== Segment start ==

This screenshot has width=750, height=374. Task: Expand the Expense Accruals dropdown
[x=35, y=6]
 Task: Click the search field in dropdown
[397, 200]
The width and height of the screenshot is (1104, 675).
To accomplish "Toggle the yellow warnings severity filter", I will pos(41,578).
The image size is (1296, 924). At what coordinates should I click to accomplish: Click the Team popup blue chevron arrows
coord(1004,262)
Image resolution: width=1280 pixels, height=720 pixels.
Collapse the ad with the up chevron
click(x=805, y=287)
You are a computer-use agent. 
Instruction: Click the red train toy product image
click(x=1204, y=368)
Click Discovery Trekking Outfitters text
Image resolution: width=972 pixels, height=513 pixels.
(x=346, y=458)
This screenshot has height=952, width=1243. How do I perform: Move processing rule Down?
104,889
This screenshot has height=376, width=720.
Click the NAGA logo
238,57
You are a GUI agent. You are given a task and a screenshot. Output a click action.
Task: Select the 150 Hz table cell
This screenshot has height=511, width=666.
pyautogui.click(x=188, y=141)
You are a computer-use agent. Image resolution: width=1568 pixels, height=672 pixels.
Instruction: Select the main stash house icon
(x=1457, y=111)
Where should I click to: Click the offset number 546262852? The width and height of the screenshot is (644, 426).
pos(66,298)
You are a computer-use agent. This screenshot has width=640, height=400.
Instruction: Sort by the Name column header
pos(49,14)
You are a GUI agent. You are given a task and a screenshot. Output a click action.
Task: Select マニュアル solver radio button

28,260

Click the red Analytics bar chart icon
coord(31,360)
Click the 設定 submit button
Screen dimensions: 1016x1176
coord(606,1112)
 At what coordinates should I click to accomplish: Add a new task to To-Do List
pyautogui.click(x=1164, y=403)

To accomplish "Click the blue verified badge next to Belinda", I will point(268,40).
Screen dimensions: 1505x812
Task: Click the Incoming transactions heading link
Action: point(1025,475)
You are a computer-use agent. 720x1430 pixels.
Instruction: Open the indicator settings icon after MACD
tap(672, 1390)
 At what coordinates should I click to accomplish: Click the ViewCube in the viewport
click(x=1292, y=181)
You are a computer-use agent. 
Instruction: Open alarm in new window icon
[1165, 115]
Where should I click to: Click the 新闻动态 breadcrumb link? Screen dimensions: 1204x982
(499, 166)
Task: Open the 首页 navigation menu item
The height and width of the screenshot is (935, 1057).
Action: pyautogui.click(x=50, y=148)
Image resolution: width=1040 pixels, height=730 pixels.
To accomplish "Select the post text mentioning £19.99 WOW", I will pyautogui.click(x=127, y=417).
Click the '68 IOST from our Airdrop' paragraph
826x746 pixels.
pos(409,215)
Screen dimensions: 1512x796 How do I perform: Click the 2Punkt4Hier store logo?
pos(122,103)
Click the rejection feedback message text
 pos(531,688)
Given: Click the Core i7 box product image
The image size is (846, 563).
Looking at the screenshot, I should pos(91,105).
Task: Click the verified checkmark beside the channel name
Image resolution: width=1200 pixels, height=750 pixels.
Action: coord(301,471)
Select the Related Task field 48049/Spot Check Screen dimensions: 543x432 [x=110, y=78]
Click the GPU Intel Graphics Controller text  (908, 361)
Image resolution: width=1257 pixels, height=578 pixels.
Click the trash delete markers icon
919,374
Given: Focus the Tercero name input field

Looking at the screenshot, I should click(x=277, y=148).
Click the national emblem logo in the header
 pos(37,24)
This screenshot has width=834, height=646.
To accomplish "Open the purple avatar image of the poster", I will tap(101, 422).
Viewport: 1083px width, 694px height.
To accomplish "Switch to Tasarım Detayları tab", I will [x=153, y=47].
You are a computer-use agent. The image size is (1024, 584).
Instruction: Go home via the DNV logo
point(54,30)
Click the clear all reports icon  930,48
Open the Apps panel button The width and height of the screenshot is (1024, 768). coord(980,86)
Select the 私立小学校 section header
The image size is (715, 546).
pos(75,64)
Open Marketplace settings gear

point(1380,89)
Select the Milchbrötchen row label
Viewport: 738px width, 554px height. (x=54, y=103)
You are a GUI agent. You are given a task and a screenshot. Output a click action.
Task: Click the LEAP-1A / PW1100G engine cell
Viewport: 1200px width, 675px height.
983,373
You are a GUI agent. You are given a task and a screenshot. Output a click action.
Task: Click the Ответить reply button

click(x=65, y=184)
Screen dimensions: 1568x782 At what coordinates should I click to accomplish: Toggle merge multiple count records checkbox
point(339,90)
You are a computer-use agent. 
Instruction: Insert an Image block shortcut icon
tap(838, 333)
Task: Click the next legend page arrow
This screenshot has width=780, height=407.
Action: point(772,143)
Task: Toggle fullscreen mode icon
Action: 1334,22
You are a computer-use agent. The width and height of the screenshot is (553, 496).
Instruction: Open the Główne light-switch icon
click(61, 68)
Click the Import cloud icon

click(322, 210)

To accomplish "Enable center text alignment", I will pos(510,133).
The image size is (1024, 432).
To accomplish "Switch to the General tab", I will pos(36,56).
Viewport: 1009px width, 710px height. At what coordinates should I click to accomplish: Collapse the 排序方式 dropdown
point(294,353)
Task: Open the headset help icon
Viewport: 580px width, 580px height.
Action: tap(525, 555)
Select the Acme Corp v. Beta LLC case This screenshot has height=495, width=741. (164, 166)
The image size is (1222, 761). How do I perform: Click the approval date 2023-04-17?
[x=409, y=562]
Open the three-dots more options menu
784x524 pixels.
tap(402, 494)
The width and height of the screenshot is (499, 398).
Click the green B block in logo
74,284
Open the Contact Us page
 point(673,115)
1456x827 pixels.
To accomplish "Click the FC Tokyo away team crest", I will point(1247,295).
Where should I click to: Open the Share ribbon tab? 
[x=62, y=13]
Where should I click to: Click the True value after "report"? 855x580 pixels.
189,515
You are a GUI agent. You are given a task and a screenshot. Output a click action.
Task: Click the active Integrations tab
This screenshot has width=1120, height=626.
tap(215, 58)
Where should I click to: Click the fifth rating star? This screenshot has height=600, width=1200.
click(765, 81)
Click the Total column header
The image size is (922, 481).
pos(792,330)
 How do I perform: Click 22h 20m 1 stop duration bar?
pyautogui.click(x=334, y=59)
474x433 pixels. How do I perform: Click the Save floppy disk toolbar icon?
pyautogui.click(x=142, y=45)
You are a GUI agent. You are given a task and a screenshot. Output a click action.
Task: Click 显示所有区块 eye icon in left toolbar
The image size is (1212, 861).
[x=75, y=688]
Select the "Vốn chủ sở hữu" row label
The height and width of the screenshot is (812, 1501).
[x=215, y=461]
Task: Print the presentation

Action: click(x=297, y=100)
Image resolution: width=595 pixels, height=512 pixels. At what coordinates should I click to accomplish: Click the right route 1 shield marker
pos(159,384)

== Segment end ==

Work order: Reproducing the whole listing above is not the task. Copy exactly only the lines from the one with "Collapse the ad with the up chevron" to the one with "Image resolution: width=1040", both kept.

Output for this exercise:
Collapse the ad with the up chevron
click(x=805, y=287)
You are a computer-use agent. 
Instruction: Click the red train toy product image
click(x=1204, y=368)
Click Discovery Trekking Outfitters text
Image resolution: width=972 pixels, height=513 pixels.
(x=346, y=458)
This screenshot has height=952, width=1243. How do I perform: Move processing rule Down?
104,889
This screenshot has height=376, width=720.
Click the NAGA logo
238,57
You are a GUI agent. You are given a task and a screenshot. Output a click action.
Task: Select the 150 Hz table cell
This screenshot has height=511, width=666.
pyautogui.click(x=188, y=141)
You are a computer-use agent. Image resolution: width=1568 pixels, height=672 pixels.
Instruction: Select the main stash house icon
(x=1457, y=111)
Where should I click to: Click the offset number 546262852? The width and height of the screenshot is (644, 426).
pos(66,298)
You are a computer-use agent. This screenshot has width=640, height=400.
Instruction: Sort by the Name column header
pos(49,14)
You are a GUI agent. You are given a task and a screenshot. Output a click action.
Task: Select マニュアル solver radio button

28,260

Click the red Analytics bar chart icon
coord(31,360)
Click the 設定 submit button
Screen dimensions: 1016x1176
coord(606,1112)
 At what coordinates should I click to accomplish: Add a new task to To-Do List
pyautogui.click(x=1164, y=403)

To accomplish "Click the blue verified badge next to Belinda", I will point(268,40).
Screen dimensions: 1505x812
Task: Click the Incoming transactions heading link
Action: point(1025,475)
You are a computer-use agent. 720x1430 pixels.
Instruction: Open the indicator settings icon after MACD
tap(672, 1390)
 At what coordinates should I click to accomplish: Click the ViewCube in the viewport
click(x=1292, y=181)
You are a computer-use agent. 
Instruction: Open alarm in new window icon
[1165, 115]
Where should I click to: Click the 新闻动态 breadcrumb link? Screen dimensions: 1204x982
(499, 166)
Task: Open the 首页 navigation menu item
The height and width of the screenshot is (935, 1057).
Action: pyautogui.click(x=50, y=148)
Image resolution: width=1040 pixels, height=730 pixels.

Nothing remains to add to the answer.